Iran has admitted that the current setbacks to the Syrian regime are a challenge for its regional “axis of resistance,” which consists of Hezbollah, Hamas, the Houthis, Iraqi militias, the Syrian regime, and other groups.

Iran mobilized this axis to attack Israel following the Hamas massacre on October 7, 2023. Hezbollah began attacks on Israel the next day, the Houthis have been attacking ships in the Red Sea, and militias in Iraq have used drones to threaten Israel.

“Iran’s top general warned that the recent surge of terrorist activities in Syria is part of an American-Israeli scheme to weaken the Syrian government and its allies in the Axis of Resistance,” Iranian state media IRNA said on Tuesday.
This is a major admission of failure by the Iranian regime. Maj.-Gen. Mohammad Bagheri, chief of staff of the Iranian Armed Forces, made the comments in phone calls this week to his counterparts in Syria, Gen. Abdul Karim Mahmoud Ibrahim, and Iraq, Maj.-Gen. Yahya Rasool, as well as Russian Defense Minister Andrei Belousov.

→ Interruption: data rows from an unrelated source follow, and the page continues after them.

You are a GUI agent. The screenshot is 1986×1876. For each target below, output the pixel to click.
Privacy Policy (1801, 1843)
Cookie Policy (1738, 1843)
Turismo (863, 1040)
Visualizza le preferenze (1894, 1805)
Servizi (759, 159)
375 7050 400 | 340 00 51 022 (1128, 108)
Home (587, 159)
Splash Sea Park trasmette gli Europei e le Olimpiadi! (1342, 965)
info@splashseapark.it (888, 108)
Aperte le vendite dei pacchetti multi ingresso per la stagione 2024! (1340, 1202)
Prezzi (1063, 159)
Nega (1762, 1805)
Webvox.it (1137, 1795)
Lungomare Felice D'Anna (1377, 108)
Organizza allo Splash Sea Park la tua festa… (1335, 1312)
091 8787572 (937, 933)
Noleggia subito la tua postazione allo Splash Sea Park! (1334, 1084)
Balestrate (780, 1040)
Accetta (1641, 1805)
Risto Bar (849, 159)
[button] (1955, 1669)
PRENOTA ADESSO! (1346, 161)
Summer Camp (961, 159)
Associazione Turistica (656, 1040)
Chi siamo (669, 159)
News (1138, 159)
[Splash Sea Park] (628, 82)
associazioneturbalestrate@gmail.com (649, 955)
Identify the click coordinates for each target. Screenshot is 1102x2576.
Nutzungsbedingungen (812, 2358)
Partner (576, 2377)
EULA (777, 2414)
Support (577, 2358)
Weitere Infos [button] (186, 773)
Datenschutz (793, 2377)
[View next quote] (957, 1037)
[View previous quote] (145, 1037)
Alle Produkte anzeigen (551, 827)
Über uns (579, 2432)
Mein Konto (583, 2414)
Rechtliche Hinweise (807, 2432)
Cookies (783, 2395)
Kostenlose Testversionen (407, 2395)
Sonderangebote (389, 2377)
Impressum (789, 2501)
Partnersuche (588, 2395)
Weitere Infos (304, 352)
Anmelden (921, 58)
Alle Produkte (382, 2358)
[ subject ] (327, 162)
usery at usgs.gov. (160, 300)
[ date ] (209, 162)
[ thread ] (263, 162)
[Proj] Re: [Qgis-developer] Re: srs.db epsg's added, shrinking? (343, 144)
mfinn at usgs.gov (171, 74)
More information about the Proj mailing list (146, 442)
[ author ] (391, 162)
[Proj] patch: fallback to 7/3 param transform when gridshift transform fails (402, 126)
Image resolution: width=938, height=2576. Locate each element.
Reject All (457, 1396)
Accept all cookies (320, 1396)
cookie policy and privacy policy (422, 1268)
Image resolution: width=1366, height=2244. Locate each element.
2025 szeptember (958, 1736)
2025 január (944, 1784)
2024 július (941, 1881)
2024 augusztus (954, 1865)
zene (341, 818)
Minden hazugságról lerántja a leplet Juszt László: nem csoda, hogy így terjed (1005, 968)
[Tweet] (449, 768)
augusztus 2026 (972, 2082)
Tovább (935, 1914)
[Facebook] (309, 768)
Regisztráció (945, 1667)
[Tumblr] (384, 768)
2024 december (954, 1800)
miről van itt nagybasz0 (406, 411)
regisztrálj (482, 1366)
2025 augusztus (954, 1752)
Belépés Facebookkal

Clearly, Iran is trying to shore up support for the Assad regime after it suffered setbacks at the hands of opposition group Hayat Tahrir al-Sham. HTS overtook Aleppo last week and has threatened to march on Hama, another major city in Syria. By Wednesday afternoon, intense airstrikes and the arrival of pro-government reinforcements drove the rebels back overnight from the edge of Hama. Its fall would pile pressure on President Bashar Assad.

The US-backed Syrian Democratic Forces have also been clashing with Syrian regime forces in the Euphrates River Valley, with the spotting of an American A-10 warplane. The US backed the SDF in the war on ISIS, but it’s starting to look like these clashes could weaken the regime’s grip on the Euphrates River Valley.
Iran struggles to support Syrian regime

Iran’s backing of the Syrian regime is at risk, especially because Iran’s other proxies in the region are weak. Hezbollah has agreed to a ceasefire with Israel after being hammered by the IDF in two months of heavy fighting; it may have lost over 3,000 fighters. These are all men who can’t help the Syrian regime now, in stark contrast to 2012, when Hezbollah was instrumental in helping the Syrian regime against rebels.

Now, Iran is blaming Israel and the US for the setbacks to the Syrian regime, going as far as to send its top diplomat to Damascus and Ankara this week to discuss the situation, followed by calls from the Iranian military to Russia and others in the region.

The discussions between these officials “centered on the resurgence of terrorism in northwestern Syria, where government forces are battling a lightning offensive by foreign-backed militants who have captured swaths of Aleppo and moved as far south as Hama since Wednesday,” the Iranian reports read.
Bagheri “emphasized that the coordinated timing of these attacks with a fragile ceasefire in Lebanon indicates a dangerous scenario orchestrated by Americans and Israelis aimed at undermining Syria and its allies in the Axis of Resistance,” they continued.
Iran’s top general clearly understands the dire situation that Tehran is in. Iran does not want to deploy its own troops abroad, preferring that proxies die instead for Iran’s cause. And these proxies are now weakened.
Iran may request that Kataib Hezbollah, an Iraqi militia, deploy troops to Syria, concerned that HTS will receive military support in its offensive against Hama.
Iran International reported that senior Islamic Revolutionary Guard Corps figure Javad Ghaffari was reported to have arrived in Damascus on Tuesday “hours after Iran’s foreign minister said Iranian forces could be deployed to Syria if requested by Assad,” sourcing Iran’s state-run Al-Alam.
The fact that an independent media group is sharply critical of the Iranian regime and the state-run media, which reflects the prism through which the Iranian military sees the situation, dovetailed with one another paints a picture of Iranian desperation in trying to save Assad.
Ghaffari has served in Syria before and is currently under US sanctions. “Previously, Ghaffari spent several years in Syria leading forces, including Hezbollah fighters and the Afghan Fatemiyoun militia, in campaigns to reclaim key central and eastern cities Palmyra, Deir Ezzor, and Al-Bukamal from opposition groups,” Iran International reported.
It is unclear if the reports about Ghaffari’s current deployment can be confirmed, but the report shows how Iran may be scrambling and grasping to see what support it can send. Assad’s regime doesn’t have many troops or reserves to send into the fight, Iran and Russia will not want to send troops, and the Iraqi militias may not want to be seen to be intervening in a major way.
This will require some quick footwork by the IRGC to see if it can save the frontlines that are forming around Hama and push HTS back. Absent that, Iran will need a deal with Turkey to get it to stab HTS in the back in Aleppo.